Тут он посмотрел на меня и пробурчал сквозь зубы:
— Ты не очень-то, Долорес. Не то как бы тебе не ошибиться. Лучше не доводи меня.
— А я и не довожу, — говорю. — Только больше ты меня и пальцем не тронешь, вот и все. А попробуешь, так кто-то из нас угодит в больницу. Или в морг.
Он на меня долго смотрел, очень долго. А я на него, Энди. Топорик под креслом лежал, только не в нем дело было. Просто я знала — опущу глаза прежде него, и уж тогда тычкам в шею и охаживаниям по спине конца не будет. Ну под конец он глаза на газету опустил и буркнул:
— Ну чего стоишь без толку. Принесла бы мне полотенце, а то я кровью всю чертову рубашку залил.
И больше он меня никогда не бил. Внутри-то он трус был, понимаете? Хотя этого я ему вслух не сказала — ни тогда, ни потом. Ведь опаснее ничего быть не может, думается мне. Потому как трус больше всего на свете боится, что его раскусят, — даже больше смерти.

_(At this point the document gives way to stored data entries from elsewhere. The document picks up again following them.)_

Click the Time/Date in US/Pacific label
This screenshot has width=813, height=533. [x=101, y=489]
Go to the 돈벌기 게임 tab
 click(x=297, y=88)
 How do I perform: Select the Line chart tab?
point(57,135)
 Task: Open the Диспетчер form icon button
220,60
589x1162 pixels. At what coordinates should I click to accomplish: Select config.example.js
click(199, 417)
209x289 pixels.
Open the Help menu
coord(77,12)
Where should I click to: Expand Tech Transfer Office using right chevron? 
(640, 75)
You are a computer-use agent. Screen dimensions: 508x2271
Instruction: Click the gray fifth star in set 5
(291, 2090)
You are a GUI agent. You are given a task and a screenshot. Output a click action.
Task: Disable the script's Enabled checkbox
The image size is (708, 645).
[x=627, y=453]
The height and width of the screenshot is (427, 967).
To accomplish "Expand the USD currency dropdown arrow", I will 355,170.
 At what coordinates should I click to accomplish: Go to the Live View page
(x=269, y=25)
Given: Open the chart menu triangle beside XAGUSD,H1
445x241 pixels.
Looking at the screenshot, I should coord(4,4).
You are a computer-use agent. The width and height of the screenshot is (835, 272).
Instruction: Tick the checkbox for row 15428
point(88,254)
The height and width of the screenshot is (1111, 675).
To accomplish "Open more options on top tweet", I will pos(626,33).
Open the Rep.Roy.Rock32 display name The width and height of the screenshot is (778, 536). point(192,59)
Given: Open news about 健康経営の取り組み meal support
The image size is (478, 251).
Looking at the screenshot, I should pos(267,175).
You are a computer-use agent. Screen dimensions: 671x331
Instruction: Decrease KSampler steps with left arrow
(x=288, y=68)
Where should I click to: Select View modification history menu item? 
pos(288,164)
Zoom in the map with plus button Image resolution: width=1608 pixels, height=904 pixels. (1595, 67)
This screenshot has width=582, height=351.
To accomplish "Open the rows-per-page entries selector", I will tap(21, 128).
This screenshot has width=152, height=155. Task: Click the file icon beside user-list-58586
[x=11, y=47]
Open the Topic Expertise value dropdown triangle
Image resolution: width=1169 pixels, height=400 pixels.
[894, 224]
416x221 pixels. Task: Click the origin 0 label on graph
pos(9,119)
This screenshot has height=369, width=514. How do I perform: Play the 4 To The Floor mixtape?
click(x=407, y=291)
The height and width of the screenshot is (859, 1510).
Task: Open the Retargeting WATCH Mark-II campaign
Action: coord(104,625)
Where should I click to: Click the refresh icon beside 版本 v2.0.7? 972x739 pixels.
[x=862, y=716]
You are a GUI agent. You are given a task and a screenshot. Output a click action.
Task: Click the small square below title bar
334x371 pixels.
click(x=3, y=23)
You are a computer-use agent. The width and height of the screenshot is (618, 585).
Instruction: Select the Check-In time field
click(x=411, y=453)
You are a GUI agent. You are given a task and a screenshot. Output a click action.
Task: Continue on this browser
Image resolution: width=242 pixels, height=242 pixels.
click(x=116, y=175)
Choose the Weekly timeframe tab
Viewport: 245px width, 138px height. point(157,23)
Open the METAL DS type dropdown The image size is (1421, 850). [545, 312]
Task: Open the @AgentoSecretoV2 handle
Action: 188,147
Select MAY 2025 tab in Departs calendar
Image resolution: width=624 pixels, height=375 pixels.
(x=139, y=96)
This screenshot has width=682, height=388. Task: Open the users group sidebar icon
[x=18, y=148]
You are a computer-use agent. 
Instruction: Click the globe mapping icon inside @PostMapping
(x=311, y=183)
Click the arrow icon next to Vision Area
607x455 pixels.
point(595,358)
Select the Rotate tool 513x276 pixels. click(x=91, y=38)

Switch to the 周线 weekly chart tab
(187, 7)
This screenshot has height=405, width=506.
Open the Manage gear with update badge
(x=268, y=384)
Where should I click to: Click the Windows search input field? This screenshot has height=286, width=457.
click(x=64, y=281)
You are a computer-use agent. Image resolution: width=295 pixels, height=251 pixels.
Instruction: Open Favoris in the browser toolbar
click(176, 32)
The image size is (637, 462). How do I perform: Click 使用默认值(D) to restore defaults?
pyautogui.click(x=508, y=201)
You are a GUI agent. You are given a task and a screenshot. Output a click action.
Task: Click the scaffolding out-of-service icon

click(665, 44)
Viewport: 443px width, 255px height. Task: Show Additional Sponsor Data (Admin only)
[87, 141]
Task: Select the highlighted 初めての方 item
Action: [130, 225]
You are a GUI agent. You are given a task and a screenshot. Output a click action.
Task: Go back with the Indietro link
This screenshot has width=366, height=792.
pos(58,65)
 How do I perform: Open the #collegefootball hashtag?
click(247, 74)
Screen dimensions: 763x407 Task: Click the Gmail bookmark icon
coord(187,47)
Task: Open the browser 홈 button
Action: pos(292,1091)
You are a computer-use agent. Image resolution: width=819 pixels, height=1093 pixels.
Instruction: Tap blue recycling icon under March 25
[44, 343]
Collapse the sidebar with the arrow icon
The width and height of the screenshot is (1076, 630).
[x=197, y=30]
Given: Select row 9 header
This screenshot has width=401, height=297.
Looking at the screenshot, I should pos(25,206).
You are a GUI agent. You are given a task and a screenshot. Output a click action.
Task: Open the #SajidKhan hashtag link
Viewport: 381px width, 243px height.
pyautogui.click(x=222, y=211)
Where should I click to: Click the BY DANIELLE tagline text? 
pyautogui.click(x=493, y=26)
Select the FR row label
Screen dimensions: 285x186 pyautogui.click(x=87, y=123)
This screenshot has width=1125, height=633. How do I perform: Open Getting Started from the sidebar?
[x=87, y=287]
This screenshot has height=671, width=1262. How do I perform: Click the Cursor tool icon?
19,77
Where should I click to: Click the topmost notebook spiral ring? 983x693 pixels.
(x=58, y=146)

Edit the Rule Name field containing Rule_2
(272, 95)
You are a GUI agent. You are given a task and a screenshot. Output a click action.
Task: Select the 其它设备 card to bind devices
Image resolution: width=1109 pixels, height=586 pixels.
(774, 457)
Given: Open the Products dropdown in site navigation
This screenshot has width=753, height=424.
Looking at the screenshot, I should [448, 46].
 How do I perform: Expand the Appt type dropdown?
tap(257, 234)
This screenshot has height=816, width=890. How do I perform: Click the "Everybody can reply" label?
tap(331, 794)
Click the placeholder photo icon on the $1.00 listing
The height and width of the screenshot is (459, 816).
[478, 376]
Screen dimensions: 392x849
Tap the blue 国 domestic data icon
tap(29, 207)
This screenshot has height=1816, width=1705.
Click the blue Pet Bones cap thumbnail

Конечно, я знала про его трусость. Да разве бы я рискнула ударить его сливочником, если б не думала, что верх почти наверное останется за мной. И еще. Пока я сидела на стуле и ждала, чтоб мои почки поуспокоились, то поняла: если стерплю на этот раз, то так и буду терпеть до конца своих дней. Ну и сделала то, что сделала.
А знаете, стукнуть Джо сливочником было просто. Но только прежде я должна была раз и навсегда перечеркнуть воспоминания о том, как мой отец отшвырнул маму в угол, как он хлестал ее по ногам мокрой парусиной. Подавить память об этом было трудно, потому как я очень любила их обоих, но я все-таки сумела… может, просто мне ничего другого не оставалось. И я рада, что сумела, — хотя бы из-за того, что Селене не придется вспоминать, как ее мать сидела в углу и плакала, укрывшись посудным полотенцем. Мама со всем смирялась, но я их обоих не сужу. Может, она только и могла, что смиряться, и, может, он иначе не мог, чтоб не стать посмешищем мужчин, с которыми каждый день работал. Тогда времена были другие — мало кто понимает, насколько другие, но из этого не следовало, что я должна смиряться с побоями Джо только потому, что по дурости вышла за него. И какое же это домашнее учение, если мужчина колотит женщину кулаками или поленом? Вот я и решила, что не смирюсь с таким, будь то хоть Джо Сент-Джордж, хоть кто другой.
Случалось, что он руку заносил на меня, но передумывал. Иногда, когда он поднимал руку, хотел ударить, да не смел, я по его глазам видела, что он вспоминает сливочник… а может, и топорик. И тут же делал вид, будто хотел в затылке почесать или лоб утереть. Это был первый урок, который он хорошо запомнил сразу. Да только, выходит, единственный.